Monsieur le Conseiller d’Etat,

Souvenez-vous de ces mots qu’un inspecteur de la PJ vous adressait, ce 1er février 2019.

 « Vous évoquez des « projets ambitieux et utiles pour la collectivité »,  » au bénéfice de nos concitoyens ». C’est là ma foi une bien curieuse façon de décrire le champ de ruines que vous laissez derrière vous. Une police exsangue. Épuisée. Démoralisée. Diminuée dans sa capacité de fournir les prestations de qualité auxquels nos concitoyens ont droit. Non, ce ne sont pas les syndicats qui le disent, Monsieur. Ce sont les policiers. Et ce constat, toutes les personnes sensées et raisonnables le font aujourd’hui.

J’ai eu le bonheur et l’honneur de vivre l’une des meilleures polices judiciaires du monde.  Une des plus efficaces. Une des plus inventives. Une des plus rapides d’action. Genève la méritait. Elle pouvait en être fière. Vous l’avez détruite. De façon honteuse. Vous en avez privé les Genevois, et c’est grave. 

Alors, sans aucune animosité personnelle ni amertume, mais comme mes camarades et collègues, résolument tournés vers l’avenir et la reconstruction, je vous le dis en toute sincérité : nous nous souviendrons de vous. Oh oui, indubitablement. Comme la page la plus sombre de cette institution. Et donc non, vous ne nous manquerez pas.

Si seulement vous pouviez tirer les enseignements de ce terrible échec et apprendre enfin à gérer des gens avec respect et humilité, à écouter d’autres que vous-même. À faire confiance à ceux qui savent. Ceux qui sont confrontés aux réalités. Mais hélas, le ton de votre message en dit décidément long sur votre incapacité à vous remettre en question. C’est fort dommage et j’ai bien peur que cela ne présage rien de bon.

Je souhaite donc beaucoup de courage à celles et ceux que vous dirigerez désormais. Ils en auront besoin. Assurément. »

Vous imaginez peut-être qu’aujourd’hui, nous festoyons à l’annonce de vos nouveaux déboires et de votre démission. Ça pourrait être tentant, mais même pas, figurez-vous.

A vrai dire, nous regrettons presque que les mots de ce policier aient été prémonitoires. Que ces mois lui aient donné raison. Qu’une fois encore, vous ayez réussi à briser des individus au point de sinistrer un département de plus. Vous avez assurément un certain talent pour cela.

Nous déplorons qu’il ait fallu un nouveau désastre humain pour que d’autres dénoncent un mode de fonctionnement – le vôtre – que nous avons hélas trop longtemps enduré. Quel gâchis.

Même votre attitude, lors de votre conférence de presse, toujours aussi méprisante et arrogante à l’égard de celles et ceux que vous avez blessés, ne surprend plus.

Nous pourrions, comme beaucoup d’autres, nous réjouir de votre chute vertigineuse. Il n’en est rien. Vous aviez indubitablement des qualités grâce auxquelles vous auriez pu accomplir de grandes choses si vous aviez été tourné vers les autres et non sur votre personne, et si l’intérêt public avait été votre moteur, en lieu et place de votre soif immodérée du pouvoir. En fait, nous vous plaignons. Vous êtes sans doute aujourd’hui la seule personnalité genevoise qui suscite aussi unanimement l’opprobre et la lassitude, et cela doit être lourd à porter, en dépit de votre assurance de façade.

Si cette épreuve – que vous vous infligez pour une raison qui dépasse l’entendement – mais que vous infligez surtout à notre République qui méritait tellement mieux- ne vous parvient pas à vous enseigner la remise en question, l’autocritique, et l’humilité, alors c’est le peuple qui le fera.

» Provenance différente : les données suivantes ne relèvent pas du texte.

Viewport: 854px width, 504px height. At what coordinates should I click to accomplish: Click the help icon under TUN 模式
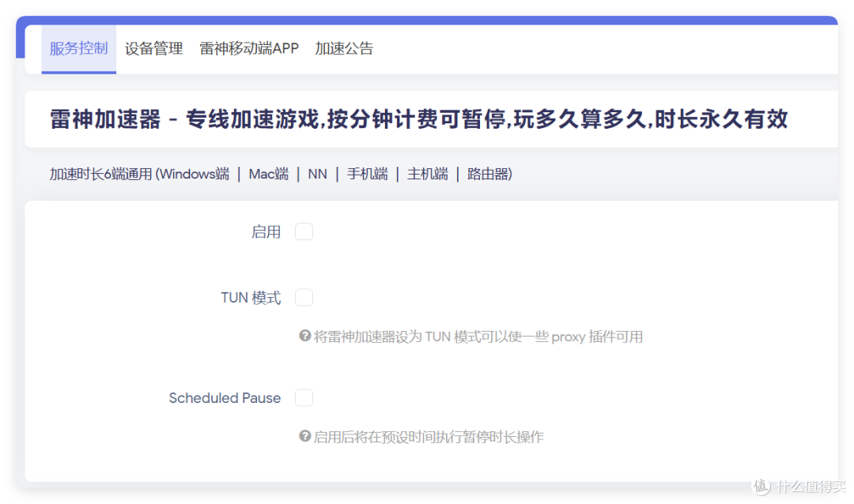(x=304, y=337)
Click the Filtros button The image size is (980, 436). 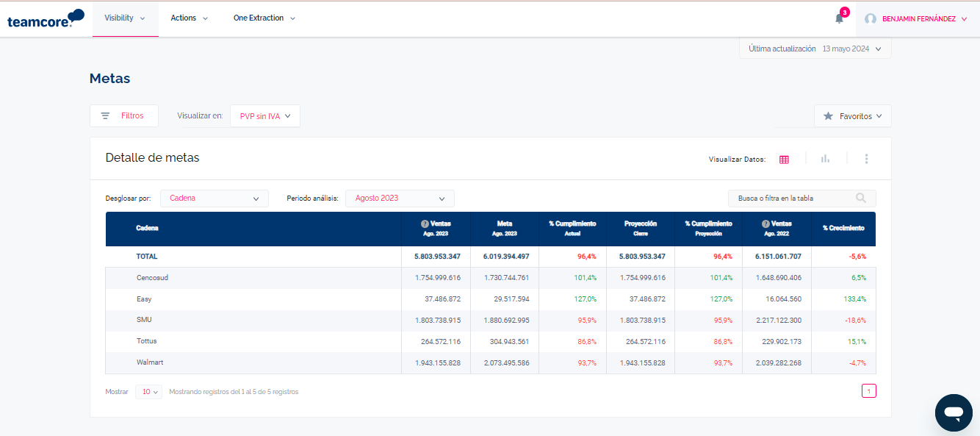(x=123, y=116)
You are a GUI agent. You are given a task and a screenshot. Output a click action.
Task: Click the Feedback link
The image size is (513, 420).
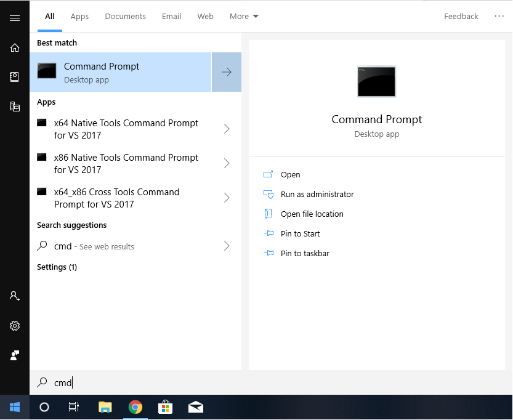[461, 17]
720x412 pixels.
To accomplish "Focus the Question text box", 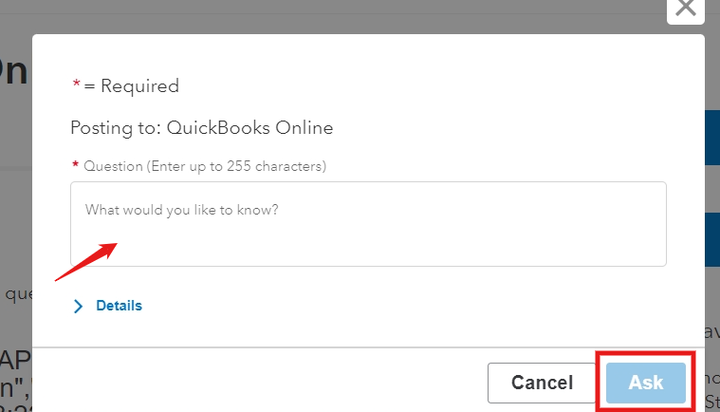I will coord(368,224).
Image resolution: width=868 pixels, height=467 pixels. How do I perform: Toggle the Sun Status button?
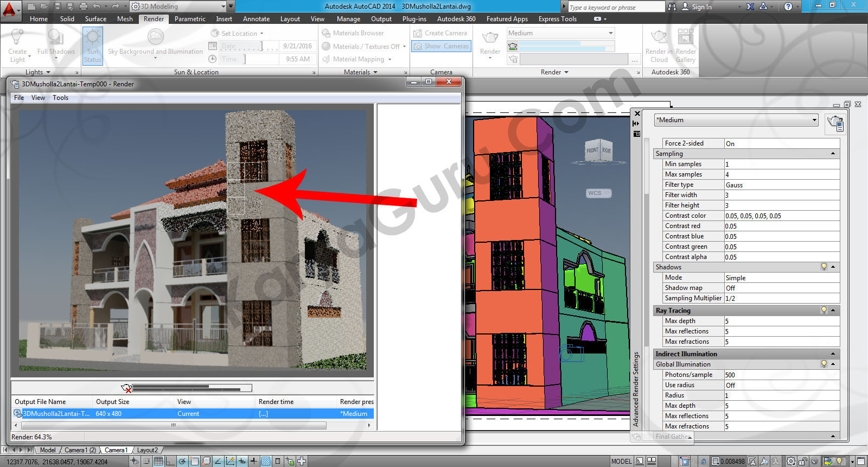[x=93, y=46]
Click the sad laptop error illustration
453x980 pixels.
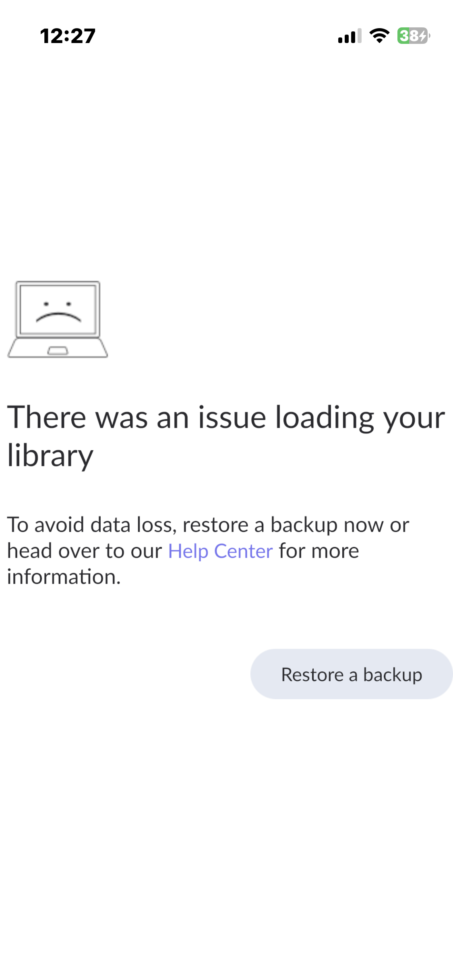click(x=57, y=318)
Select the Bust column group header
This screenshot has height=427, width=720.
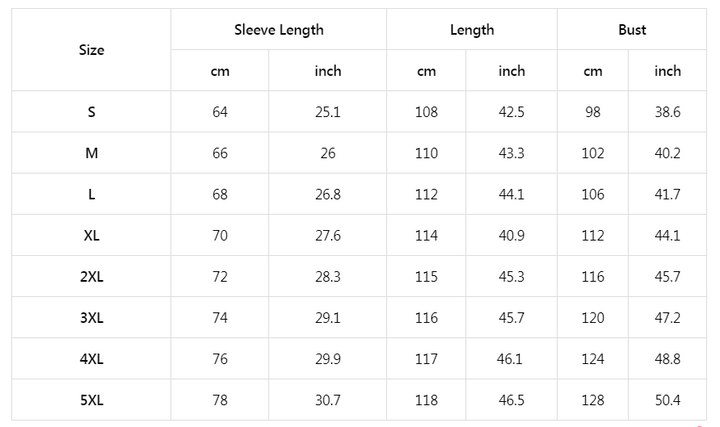click(x=632, y=30)
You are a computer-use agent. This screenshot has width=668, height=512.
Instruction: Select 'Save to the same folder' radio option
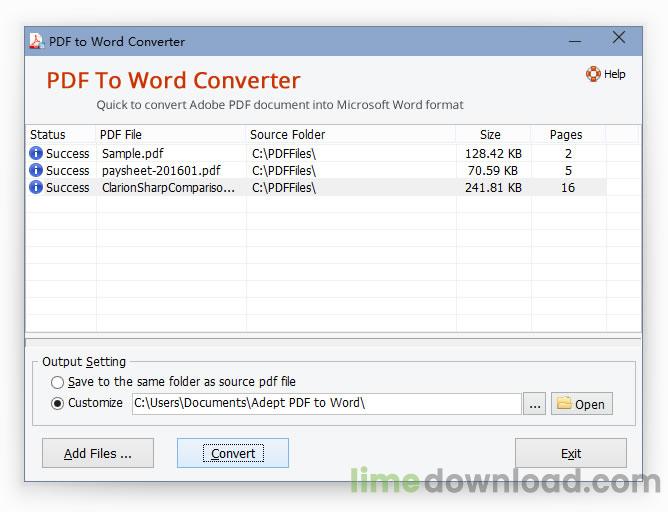click(58, 382)
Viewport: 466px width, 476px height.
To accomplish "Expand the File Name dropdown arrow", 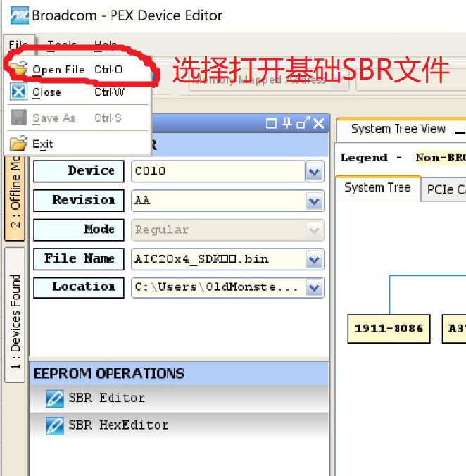I will click(315, 260).
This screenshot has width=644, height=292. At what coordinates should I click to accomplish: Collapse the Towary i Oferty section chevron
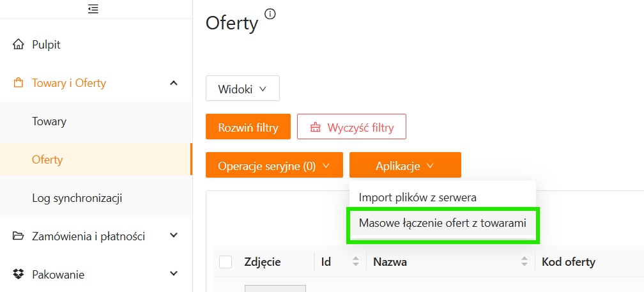coord(173,83)
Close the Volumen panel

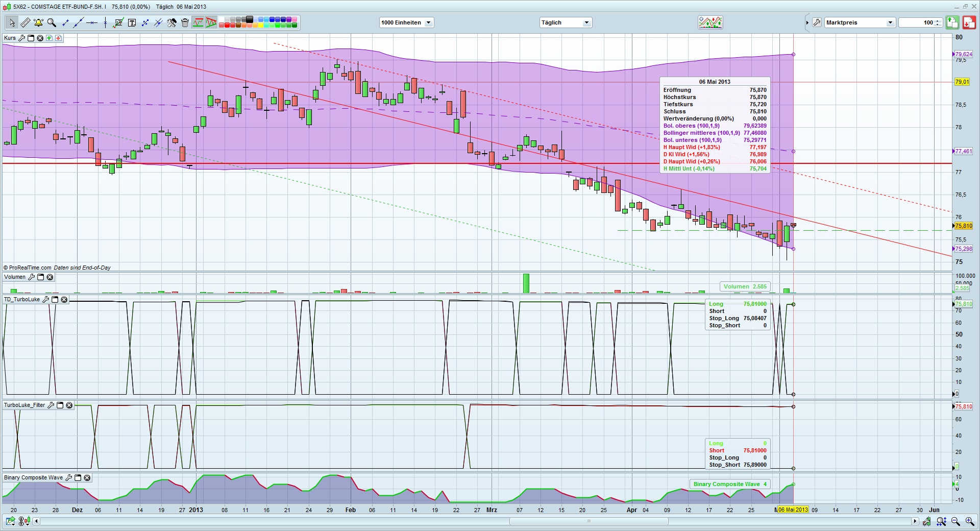[x=50, y=277]
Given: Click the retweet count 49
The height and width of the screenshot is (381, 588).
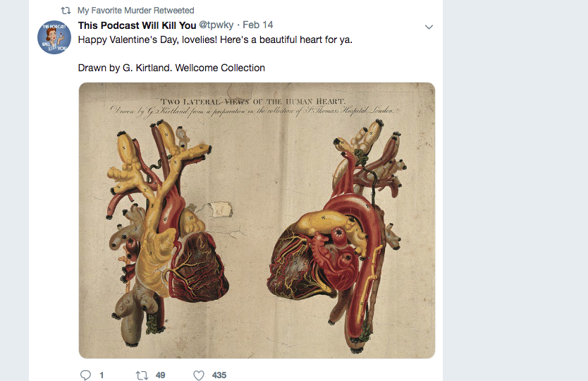Looking at the screenshot, I should 160,375.
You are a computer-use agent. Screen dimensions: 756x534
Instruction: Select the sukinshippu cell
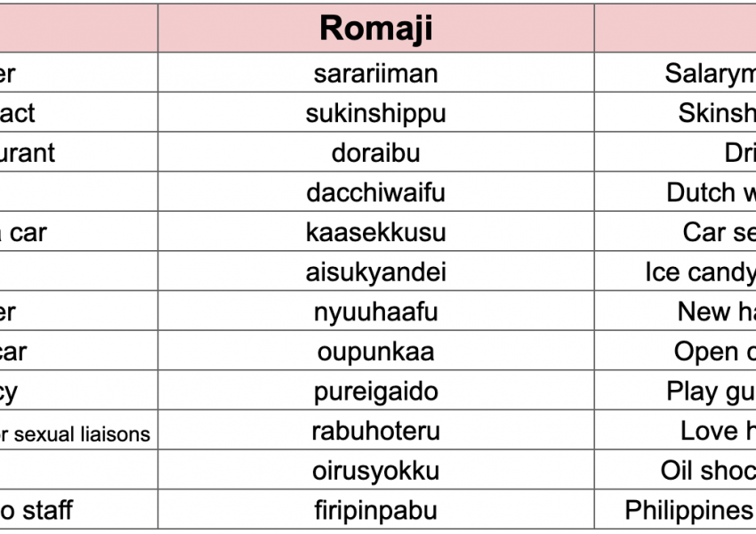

Vous vous sentez libre, dites-vous ? Que grand bien vous fasse. Ce sont les Genevois qui sont en réalité sur le point d’être libérés. Pas une  liberté que l’on célèbre dans la liesse, non. Une liberté recouvrée dans la douleur. Comme lorsqu’on se remet péniblement d’une longue et douloureuse maladie. Usés et las. Avec un seul espoir : pouvoir se reconstruire et ne plus la voir réapparaître.